It is commonly assumed that the long-term functionality of electrodes used for recording and stimulation in the central nervous system (CNS) is highly dependent on the composition of the electrode-tissue interface (ETI). The ETI consists of various ions, proteins, and cells adhered directly to the electrode contact with a surrounding encapsulation layer. However, there is a lack of quantitative details and experimentally-validated models describing the ETI. This project exploited both experimental and theoretical techniques to provide a more detailed description of the ETI for recording and stimulation applications in the CNS.

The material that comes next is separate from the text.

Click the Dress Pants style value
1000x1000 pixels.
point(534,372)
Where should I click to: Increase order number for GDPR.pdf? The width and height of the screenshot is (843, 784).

In this study, the ETI was characterized for chronic recording with intracortical microelectrode arrays that are typically used in brain machine interface (BMI) applications. This study utilized a detailed cortical recording model incorporating a volume conductor model with an explicit representation of the recording microelectrode and a neural source model. Thermal and biological noise sources were also incorporated into the modeling infrastructure. Model analysis showed electrode design along with a number of other factors (e.g. recording bandwidth, neural density, neural firing rate, etc.) can significantly affect the recording quality.
This study also examined changes at the ETI of chronically implanted deep brain stimulation (DBS) electrodes with electrode impedance spectroscopy (EIS) measurements. Microelectrode voltage recordings showed that changes in the composition of the ETI significantly affected the voltage distributions generated in the brain during voltage-controlled stimulation. However, the effect of these interface changes was minimized during current-controlled stimulation.
This study produced a detailed characterization of the complex environment of the ETI for chronic recording and stimulation applications in the CNS. The details of this complex environment are often oversimplified or neglected; however, the results of this study show that consideration of these details is necessary to understand the confounding factors that can limit the success of recording and stimulation applications in the CNS. This study provides a significant step towards improving the technologies and therapies for BMI and DBS applications and the results of the study can also be applied to the general fields of neural recording and stimulation.